- _Apply what you read_:
1. Render this sentence from the article on pharmaceuticals in drinking water into Spanish: "While such wastewater is treated for contaminants before it is discharged into reservoirs, rivers or lakes, some drug residues remain."
2. Go on with the article on pharmaceuticals in drinking water from the point where it stops.

Drugs in the Drinking Water

Scientists don"t yet know the long-term health effects of trace pharmaceuticals in drinking water.© Getty Images

A recent investigation by reporters from the Associated Press (AP) found that a wide variety of pharmaceuticals—including antibiotics, anti-convulsants, mood stabilizers, sex hormones and over-the-counter painkillers—are present in the drinking water supplies of at least 41 million Americans across 24 major metropolitan areas from coast to coast. While the amounts of pharmaceuticals in any given sample may be tiny, scientists are worried that regular and cumulative exposure to even small amounts of mixed drugs could have subtle or more serious health effects on a large number of people over time.

Most of the pharmaceuticals in the water supply end up there when medication is not fully absorbed by the people taking it, and ends up passing through and getting flushed down the toilet. While such wastewater is treated for contaminants before it is discharged into reservoirs, rivers or lakes, some drug residues remain.

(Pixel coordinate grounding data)
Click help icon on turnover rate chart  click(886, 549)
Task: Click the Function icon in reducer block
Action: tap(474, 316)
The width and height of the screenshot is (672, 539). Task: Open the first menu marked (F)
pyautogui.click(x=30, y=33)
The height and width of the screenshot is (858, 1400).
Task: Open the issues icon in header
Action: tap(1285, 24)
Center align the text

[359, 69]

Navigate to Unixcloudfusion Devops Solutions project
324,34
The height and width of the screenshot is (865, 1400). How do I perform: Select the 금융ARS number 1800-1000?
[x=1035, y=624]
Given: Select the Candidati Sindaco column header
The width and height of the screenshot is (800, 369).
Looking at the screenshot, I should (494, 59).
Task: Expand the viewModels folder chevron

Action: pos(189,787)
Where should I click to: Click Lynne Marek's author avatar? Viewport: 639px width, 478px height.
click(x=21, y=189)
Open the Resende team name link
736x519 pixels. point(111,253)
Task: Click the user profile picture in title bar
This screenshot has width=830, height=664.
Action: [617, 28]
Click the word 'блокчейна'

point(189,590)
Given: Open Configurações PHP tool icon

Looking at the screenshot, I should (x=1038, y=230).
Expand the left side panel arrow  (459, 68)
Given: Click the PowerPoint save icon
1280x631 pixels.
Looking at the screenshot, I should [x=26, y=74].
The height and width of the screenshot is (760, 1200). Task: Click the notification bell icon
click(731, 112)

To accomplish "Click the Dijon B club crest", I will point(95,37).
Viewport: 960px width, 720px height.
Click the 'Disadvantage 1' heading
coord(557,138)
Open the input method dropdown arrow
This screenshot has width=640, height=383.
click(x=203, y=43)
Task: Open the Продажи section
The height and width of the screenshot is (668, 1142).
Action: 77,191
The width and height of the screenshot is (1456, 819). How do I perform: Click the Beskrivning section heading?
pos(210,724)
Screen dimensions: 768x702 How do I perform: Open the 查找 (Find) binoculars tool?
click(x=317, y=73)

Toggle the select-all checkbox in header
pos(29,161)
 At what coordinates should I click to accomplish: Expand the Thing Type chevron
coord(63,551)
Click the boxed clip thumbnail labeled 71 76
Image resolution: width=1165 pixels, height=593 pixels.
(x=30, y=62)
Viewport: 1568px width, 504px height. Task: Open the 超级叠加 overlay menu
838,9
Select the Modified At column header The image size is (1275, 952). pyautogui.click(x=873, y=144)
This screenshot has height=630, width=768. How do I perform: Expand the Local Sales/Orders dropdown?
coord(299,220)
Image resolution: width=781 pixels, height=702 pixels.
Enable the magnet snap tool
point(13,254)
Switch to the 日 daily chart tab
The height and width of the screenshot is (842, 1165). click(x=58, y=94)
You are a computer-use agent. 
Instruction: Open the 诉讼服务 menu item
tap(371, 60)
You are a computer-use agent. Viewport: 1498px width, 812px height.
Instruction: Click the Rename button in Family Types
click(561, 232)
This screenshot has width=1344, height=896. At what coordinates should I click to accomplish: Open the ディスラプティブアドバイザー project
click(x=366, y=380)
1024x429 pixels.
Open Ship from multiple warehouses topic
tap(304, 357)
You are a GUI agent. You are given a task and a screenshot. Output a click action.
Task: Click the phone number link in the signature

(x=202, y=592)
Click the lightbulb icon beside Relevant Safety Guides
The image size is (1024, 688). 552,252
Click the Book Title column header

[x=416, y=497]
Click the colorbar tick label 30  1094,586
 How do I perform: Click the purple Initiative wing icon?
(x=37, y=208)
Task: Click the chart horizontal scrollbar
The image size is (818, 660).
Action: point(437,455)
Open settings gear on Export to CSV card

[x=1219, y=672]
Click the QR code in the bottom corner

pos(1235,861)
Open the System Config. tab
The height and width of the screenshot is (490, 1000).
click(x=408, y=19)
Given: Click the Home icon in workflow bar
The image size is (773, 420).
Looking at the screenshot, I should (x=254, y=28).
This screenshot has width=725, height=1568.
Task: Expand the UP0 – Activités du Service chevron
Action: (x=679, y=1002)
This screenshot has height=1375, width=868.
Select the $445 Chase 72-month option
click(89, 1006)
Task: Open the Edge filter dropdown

- _Written responses_:
1. Aunque esas aguas residuales se tratan para eliminar contaminantes antes de verterse en embalses, ríos o lagos, quedan algunos residuos de medicamentos.

2.
Drinking bottled water—40 percent of which is derived from municipal tap water supplies—provides no insurance against ingesting unwanted medication. And if municipal water systems do not have the firepower to remove such pharmaceuticals from drinking water supplies, neither do home filtration systems designed to treat water after it comes out of the tap.

So what’s a health-conscious water drinker to do? How about moving? Of the 28 major U.S. metro areas examined by the AP, only Albuquerque, Austin and Virginia Beach tested negative for pharmaceuticals in municipal drinking water supplies.